In the first few weeks of his captivity, after first demanding, then begging the locals to release him, Jumpei becomes more creative in his efforts to escape. He ties up the widow to keep her from shoveling. He envisions revitalizing Tottori as a tourist attraction. He brainstorms ideas for agriculture, like tulips and peanuts, which will both grow in sand. He threatens to tear the house apart to build a ladder. He forms a makeshift grappling hook and braids a cloth rope in hopes of climbing out. He even tries to trap a crow to use as a messenger for an S.O.S. All to no avail.
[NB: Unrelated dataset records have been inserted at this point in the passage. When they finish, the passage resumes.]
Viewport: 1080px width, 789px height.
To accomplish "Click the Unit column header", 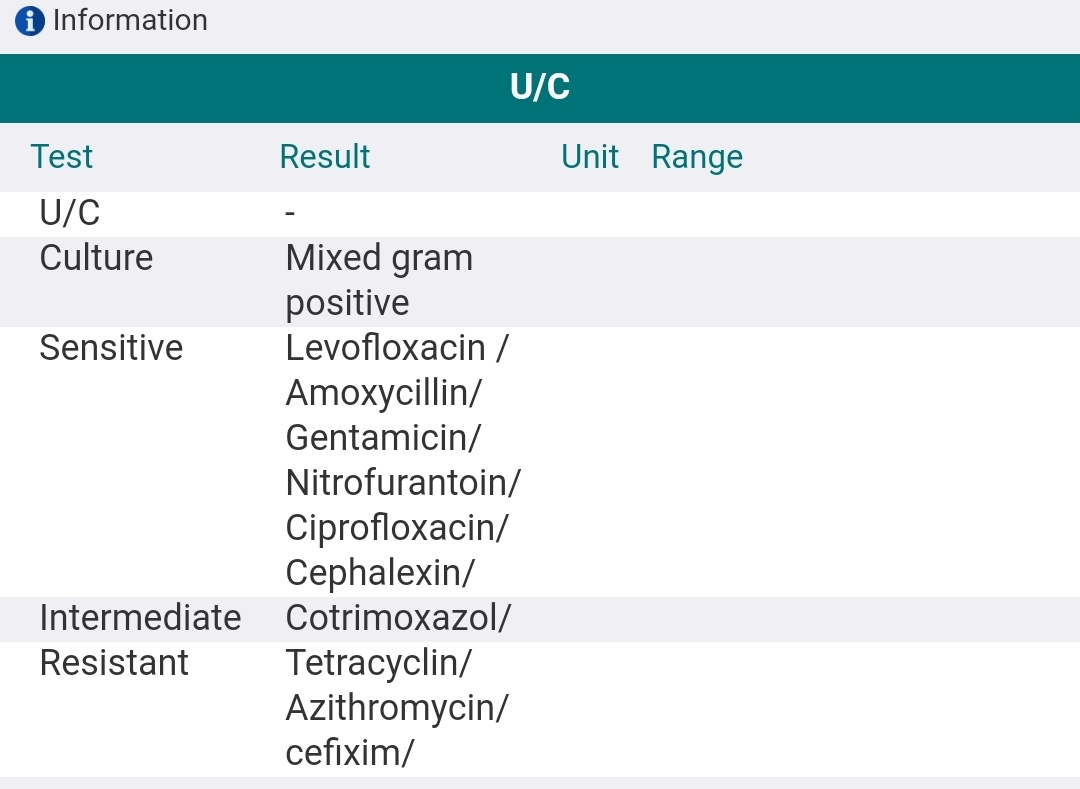I will tap(589, 157).
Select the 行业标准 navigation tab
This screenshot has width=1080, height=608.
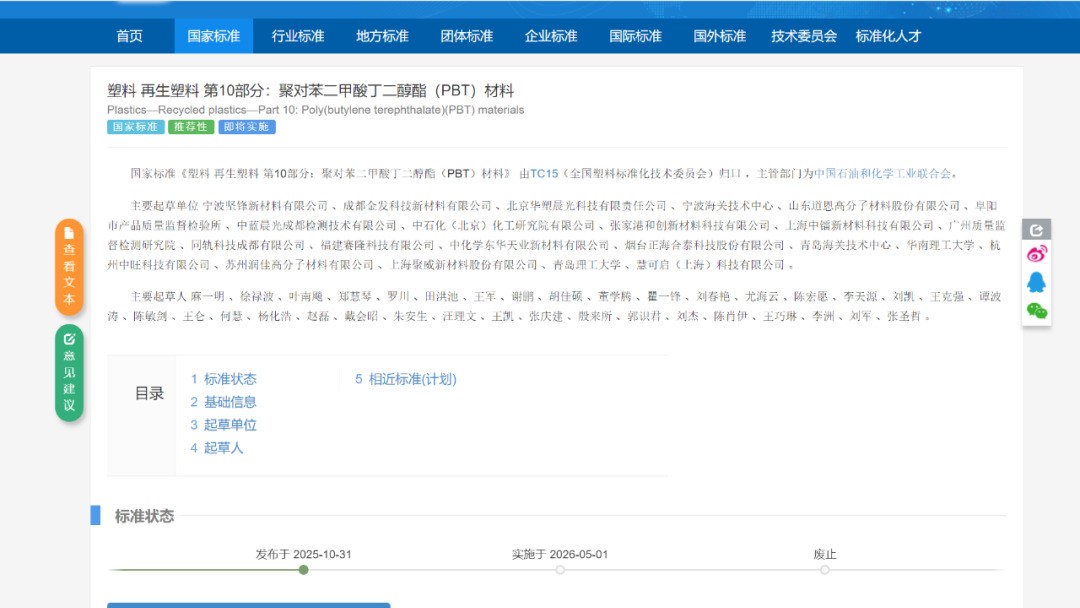[x=298, y=36]
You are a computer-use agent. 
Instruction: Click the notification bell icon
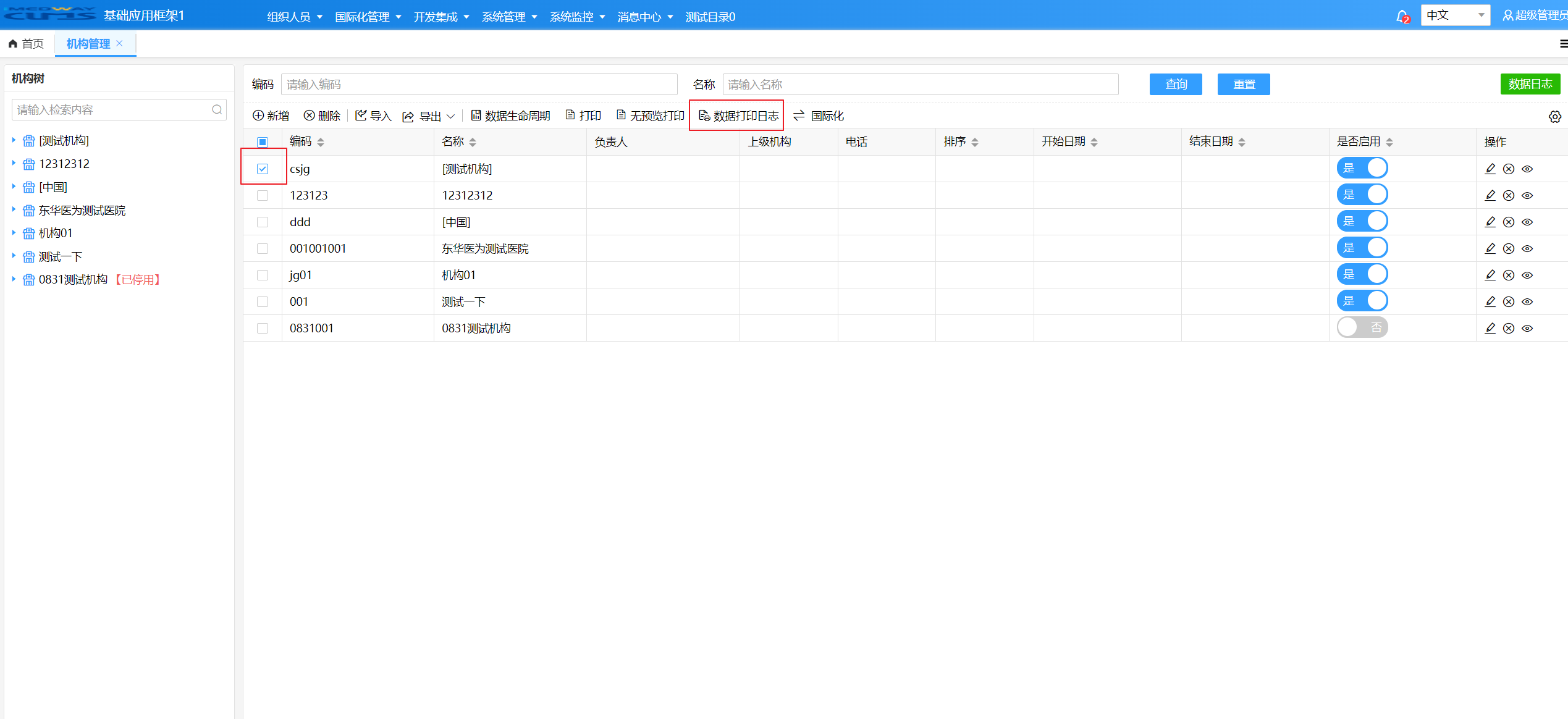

Over time, Jumpei settles into the widow's routine, sleeping by day, shoveling sand by night, eagerly awaiting the weekly rations of food, water, whiskey, and cigarettes, which arrive by pulley, wrapped in a newspaper. As the seasons come and go, Jumpei comes to know the widow, beginning with the obvious question: Why doesn't she just let the sand engulf her house and walk away. To which she replies that her husband and daughter were buried there by a sandstorm, and she knows no other way of life. "If it weren't for the sand, no one would even bother about me."

But as one might expect, Jumpei and the widow share more than conversation in their sandy confines. Nature takes its course, and when the widow becomes pregnant and begins to suffer complications, it seems that Jumpei may finally get his chance to escape from this tender trap.

For all its stark simplicity, Woman in the Dunes is an existential masterpiece. The search for meaning within the archetypal struggle of Man versus Man, Man versus Nature, and Man versus Himself, is revealed through potent symbolism, illuminated by transcendent black-and-white cinematography that captures in micro-detail the textures and contours of this strangely sandy and forbidding world. And the provocative juxtaposition of a dutiful widow resigned to her fate, and an unrelenting scientist with a gnawing desire to leave his name in the history books, ultimately shows that hope springs eternal from even the most barren landscape.